Men who shoot up rapidly ahead of their peers in their teens, often end up almost scaring themselves with their new, HUGE voice. These men become the Teddy Bears of speaking - kind, often mumbling, overly humble and considerate, and somewhat under-confident, or shy.
As teenagers, their compensation for the new, big voice that they aren't sure how to manage, is to mumble, drop their shoulders forward to make themselves smaller, and to try to turn themselves into a bit of a giant Teddy Bear. Teddy Bears don't hurt their little wee friends. By the time the peers of a Teddy Bear have caught up in height, the speech pattern is often firmly enmeshed with their burgeoning young adulthood.
Is it possible for a Teddy Bear to use his whole voice without scaring people? Absolutely! The issue is learning to differentiate projection, volume, and the vast energy of their voice. You can project a voice quite quietly and with compassion, without scaring people. Volume and projection are two separate issues.

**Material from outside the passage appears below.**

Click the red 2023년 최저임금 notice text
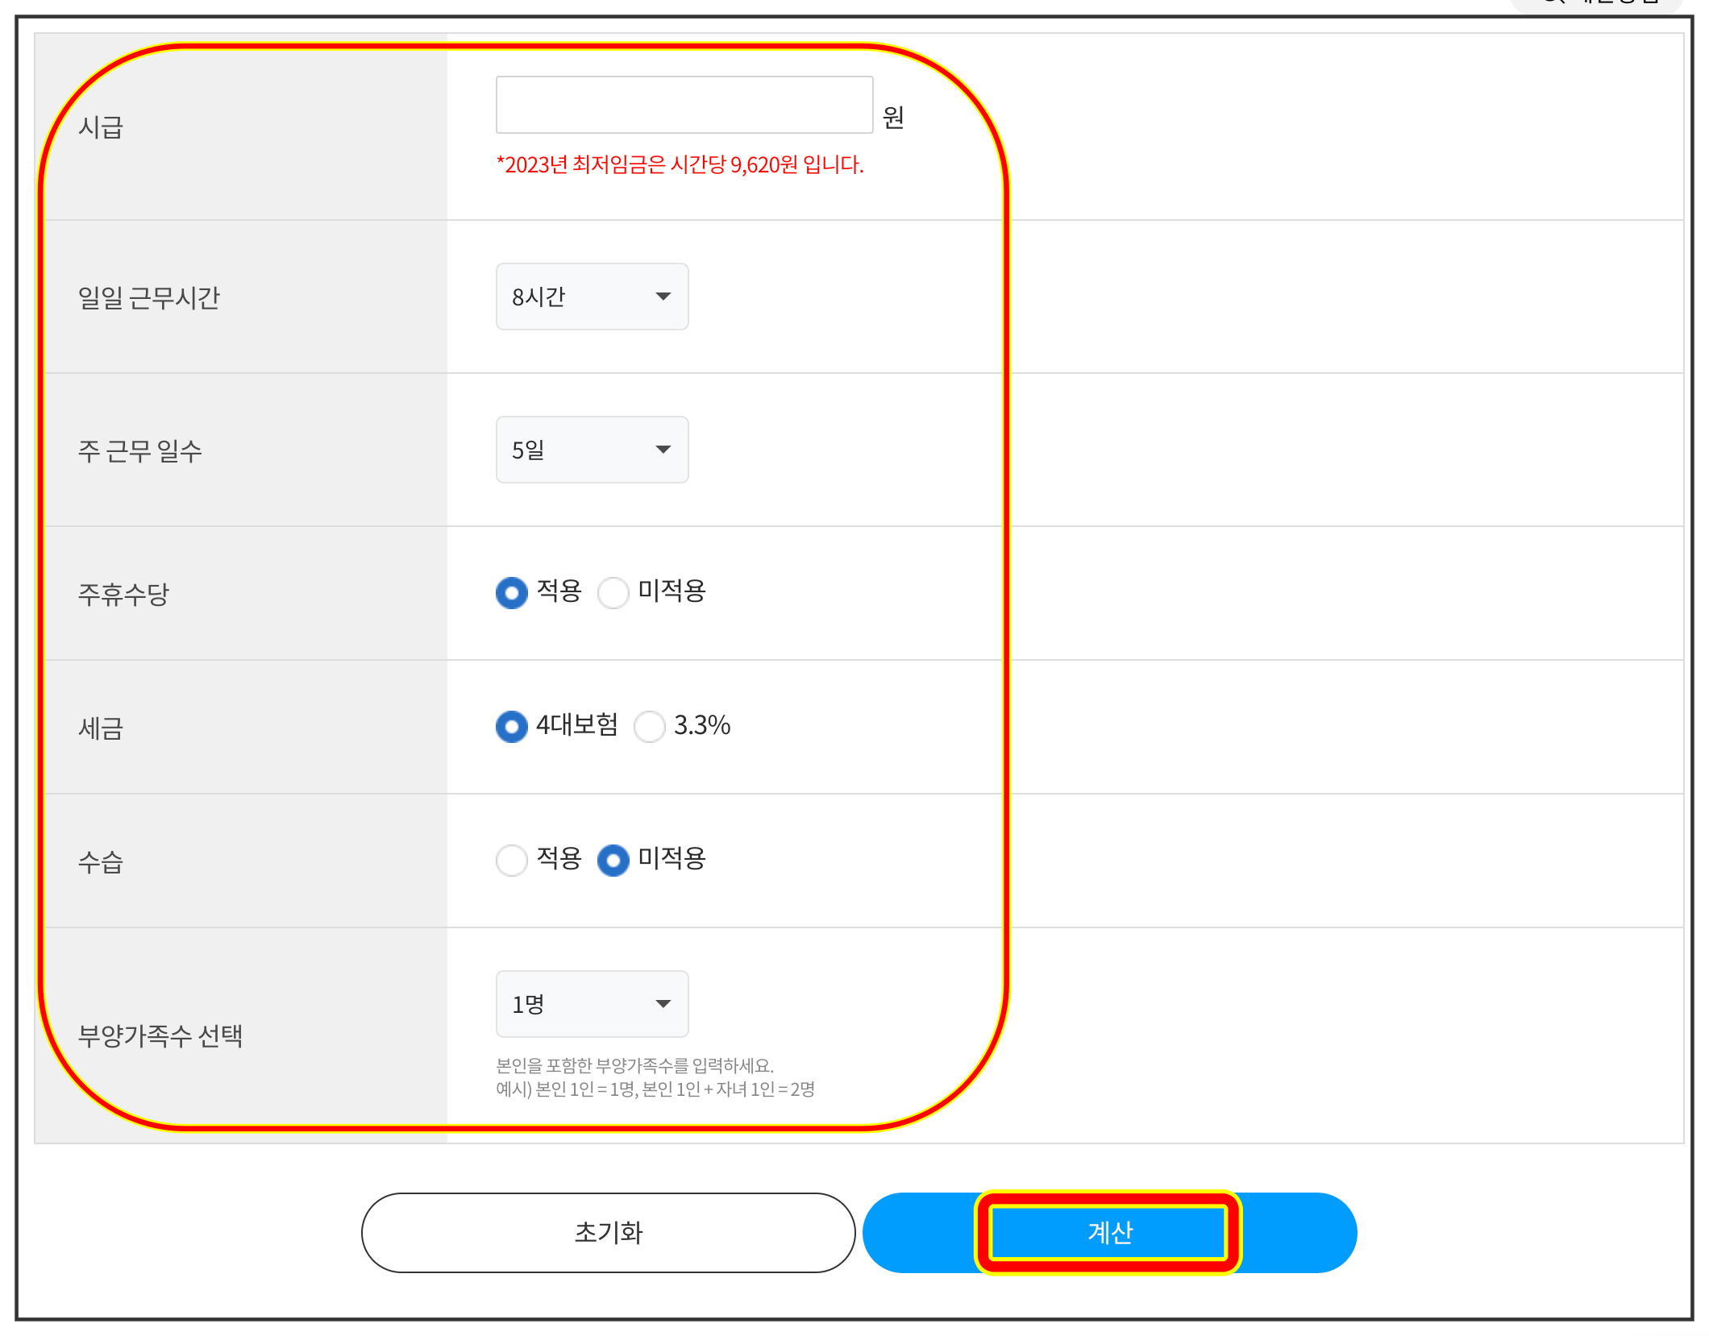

Going from a Teddy Bear into someone in charge of their powerful voice means learning to:
- engage volume control
- project the voice consciously
- embrace your full height comfortably, and use good posture
- get used to your full presence within a larger room.

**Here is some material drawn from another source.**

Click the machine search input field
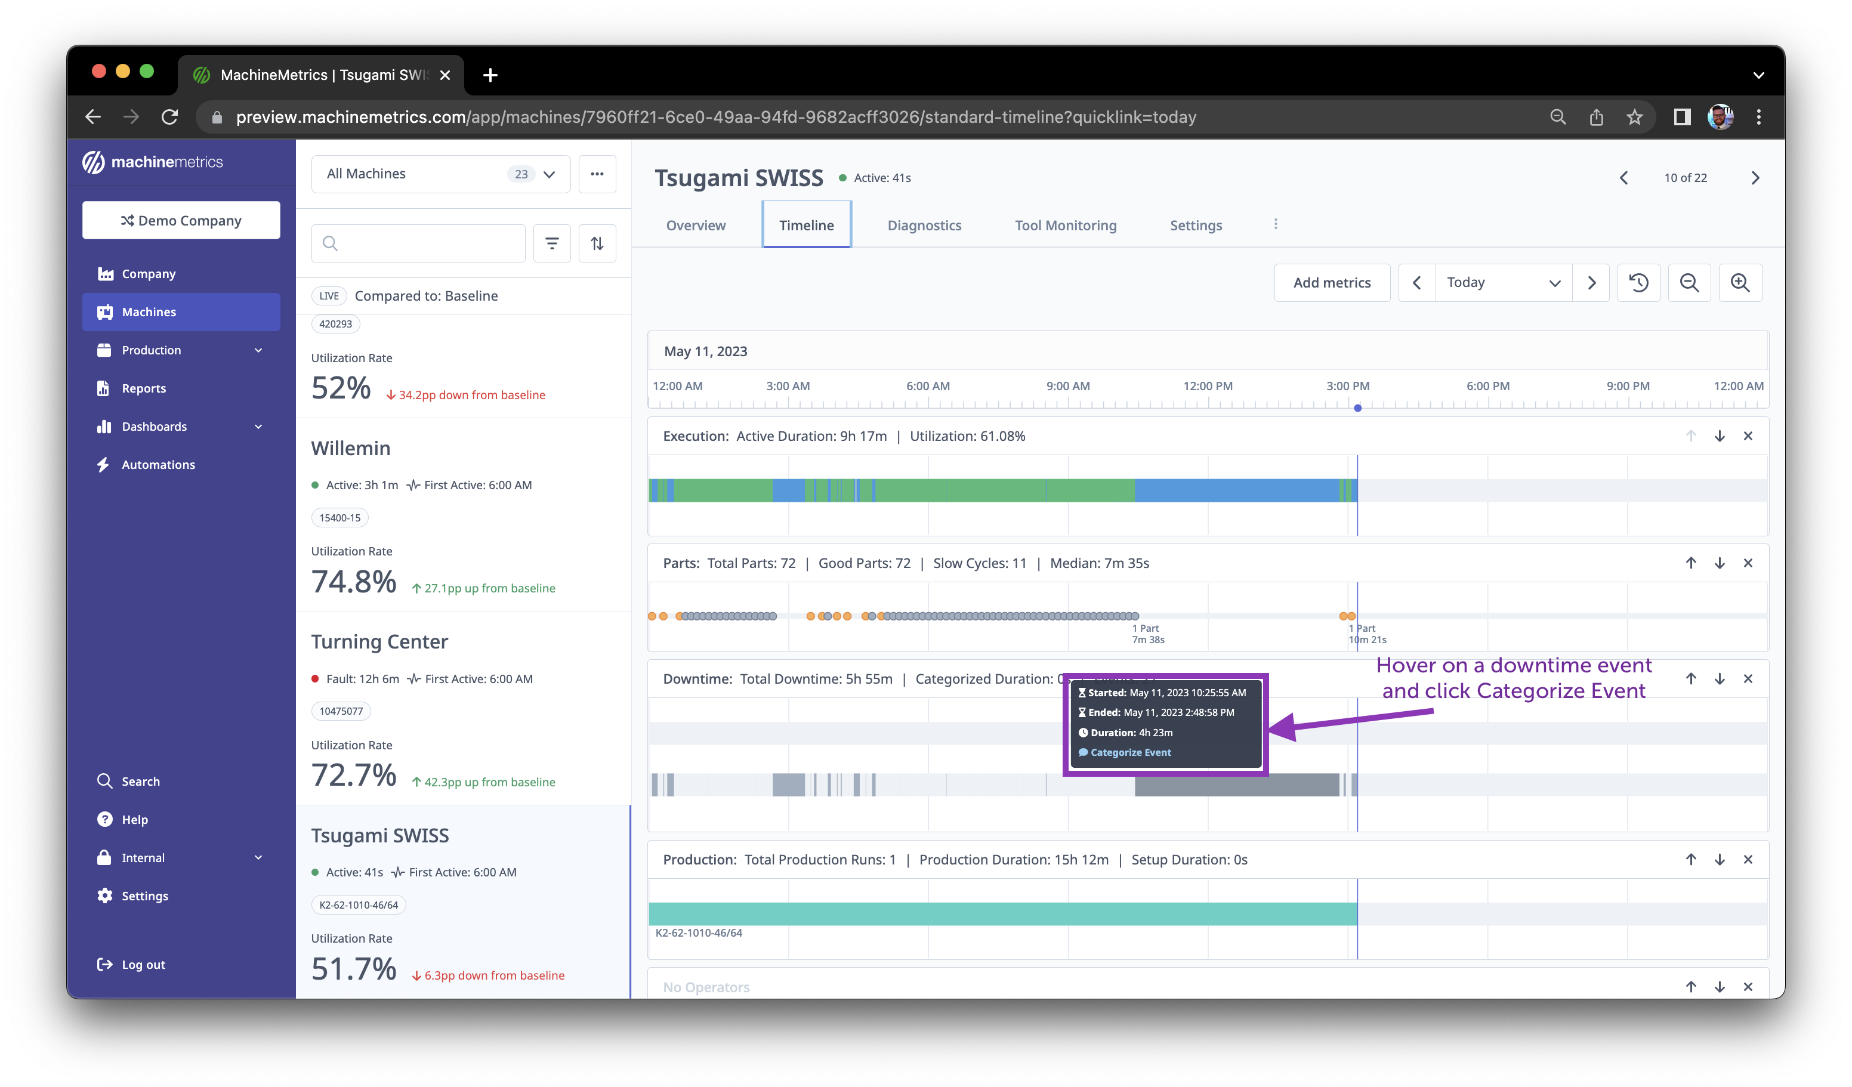The image size is (1852, 1087). click(418, 243)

For a Teddy Bear, changing posture isn't a manner of just shoving shoulders back - the real postural change comes from the deep core engagement, and spine elongating out of the way you stand into your legs, and deep pelvic muscles. Shoulders will naturally open as the deeper core engagement takes effect.
Teddy Bears are often very kind people, who just really, didn't want to hurt their tiny little friends, but they often have a magnificent presence, and when they embrace a room kindly, it is often with a naturally majestic leadership quality, that people truly enjoy.